> It's got to be enough to attract someone with extensive management experience at a high-functioning tech company so to me the absolute floor would be like $500k unless the person is retired and doing it for fun/charity.
> Or do people not think they need a particularly qualified CEO and would be fine with a more democratic governance model?
This line of logic is so prevalent in the world, and isn't evidence-based. The idea that a desire to be compensated a specific amount always correlates with competence & that advertising a position with a higher salary will tend to attract people with a higher competency.
This thinking is likely to have some truth below a certain threshold, at which point people don't have sufficient income to live comfortably and as such have a need-based approach to raising their own salary. This rarely applies at CEO-level.
It sounds like you're arguing that Mozilla could attract a more competent CEO while paying them much less.
How?
Who?
Would you find someone who hasn't previously run a large, innovative tech org? How would you determine that they'd be good at this job? (Remember, switching costs for CEOs is high).
> It sounds like you're arguing that Mozilla could attract a more competent CEO while paying them much less.
The current CEO is well remunerated and seems by many popular accounts to lack competence, so this seems like a relatively low bar as bars go.
> How?
Hiring competent staff at any level is a challenge and depends on many things; there's no magic bullet. I at no point argued that hiring a competent CEO was easy, just that linking salary to competence as part of that hiring process is a faulty metric.
I'd say refining any hiring process by removing faulty metrics would be a good thing. Wouldn't you agree?
I've seen companies overpay for mediocre talent and assume that'll get them good work. Obviously doesn't work – you're right that high salary does not _cause_ high competence.
But if someone truly competent has an offer from the Google Chrome team and an offer from Mozilla, and Chrome can offer 10x more, well, you want to do the best you can.
"well" is not relative to average, it's relative to requirement.
> But if someone truly competent has an offer from the Google Chrome team and an offer from Mozilla, and Chrome can offer 10x more, well, you want to do the best you can.
"Competency" is a complex (& somewhat subjective) thing when it comes to leadership, but if that's your candidate's sole criteria for seeking the role, I wonder if that's who you want running Mozilla.
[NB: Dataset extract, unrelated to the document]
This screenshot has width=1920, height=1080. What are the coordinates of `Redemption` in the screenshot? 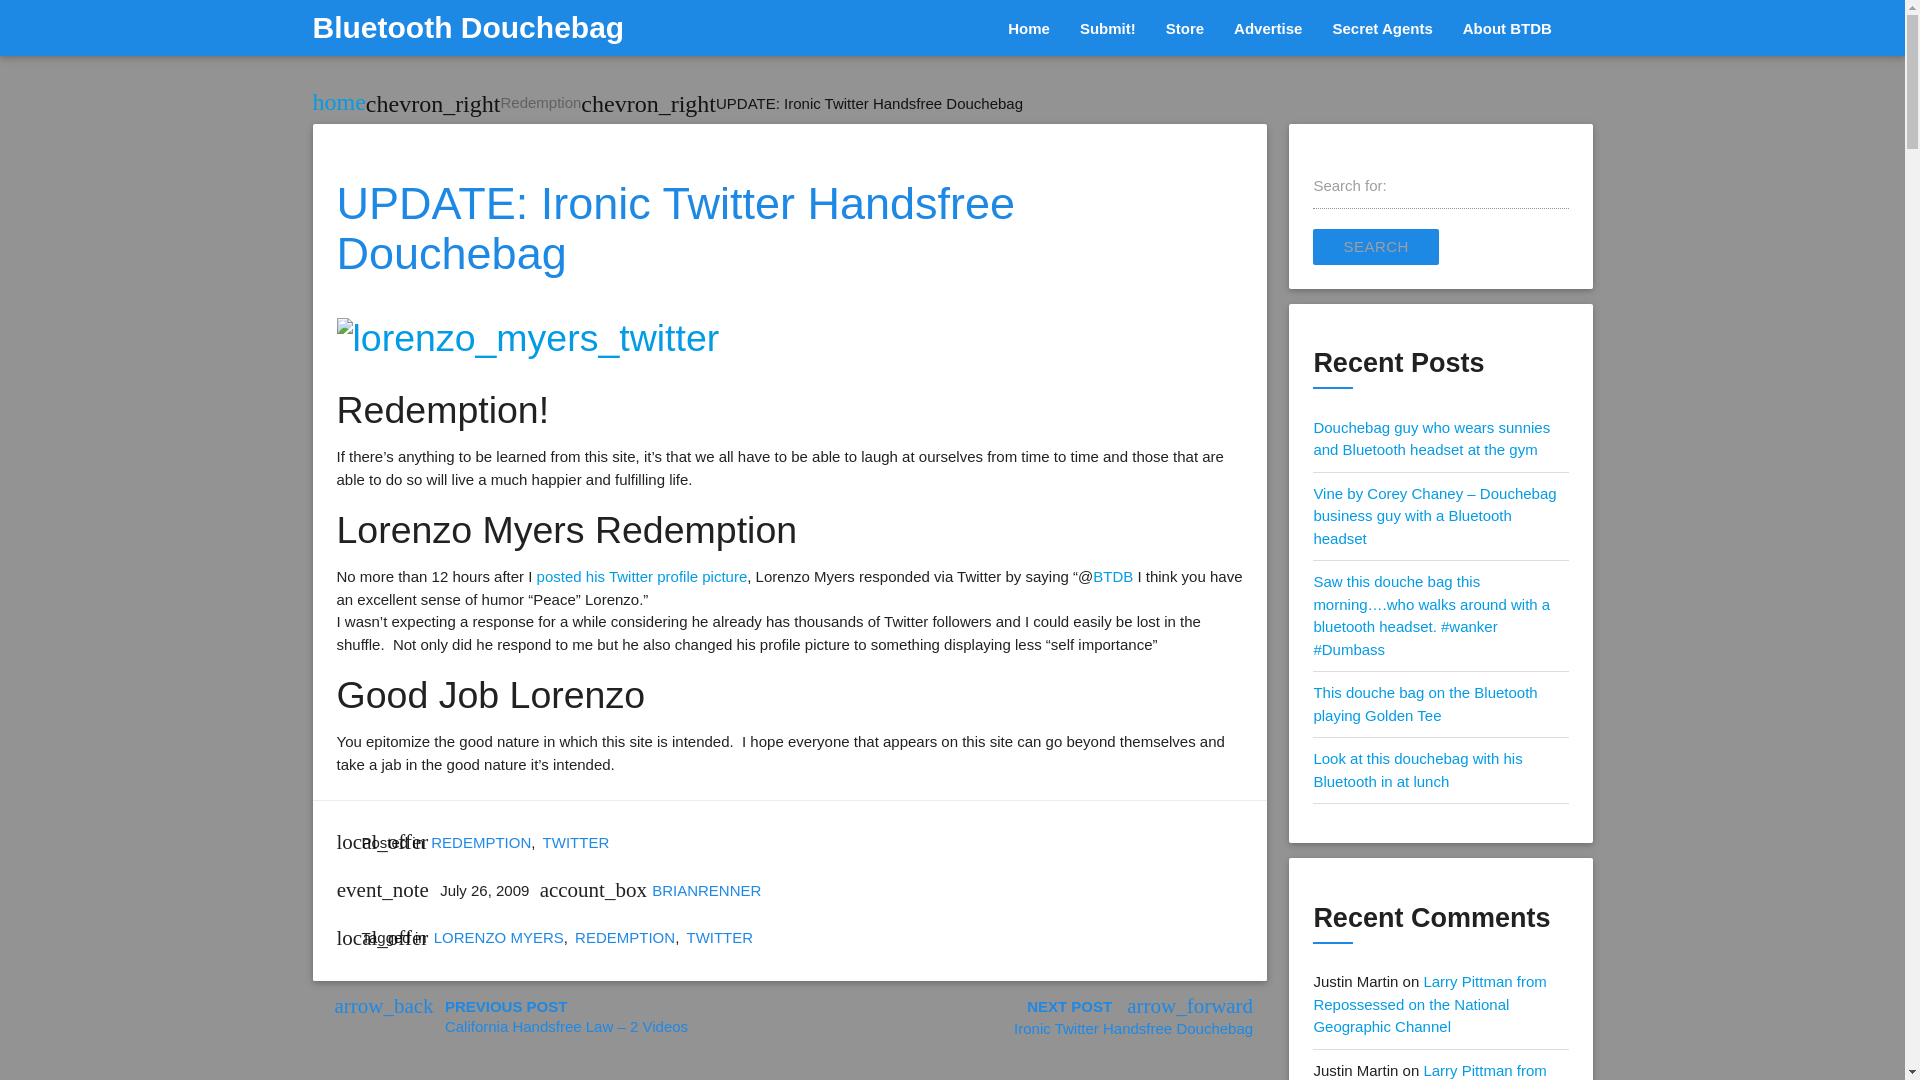 It's located at (540, 102).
You forget that this swings both directions: motivators are extremely important in leadership of any company, not least one with Mozilla's rights-based values.
Someone with a deep passion for building an amazing browser could reasonably be assumed to also be head-hunted by the Chrome team (and Edge, and Brave, etc...) as well as probably other, non-browser companies that just want their competence. They may also have a passion for supporting the open web, being nice to humans, etc, but they'll still have to justify to their spouse/family why they're turning down the other offers of much more money.
The perfect person could exist here but it's starting to look like very steep odds.
I'd be more for angling at someone with a deep passion for the differentiating factors between Firefox & Chrome (or more specifically, between Mozilla and Alphabet).
If someone has a deep passion for building an amazing browser but lacks any appreciation for why building Firefox might be more worthwhile than building Chrome, then I'd hope they would go work for the Chrome team, as I would not expect them to prioritise aspects of Mozilla's business strategy that differentiate their products.
Or in other words: is there any point in Mozilla existing if they ape Chrome/Google/Alphabet in their approach?
> Or do people not think they need a particularly qualified CEO and would be fine with a more democratic governance model?
This line of logic is so prevalent in the world, and isn't evidence-based. The idea that a desire to be compensated a specific amount always correlates with competence & that advertising a position with a higher salary will tend to attract people with a higher competency.
This thinking is likely to have some truth below a certain threshold, at which point people don't have sufficient income to live comfortably and as such have a need-based approach to raising their own salary. This rarely applies at CEO-level.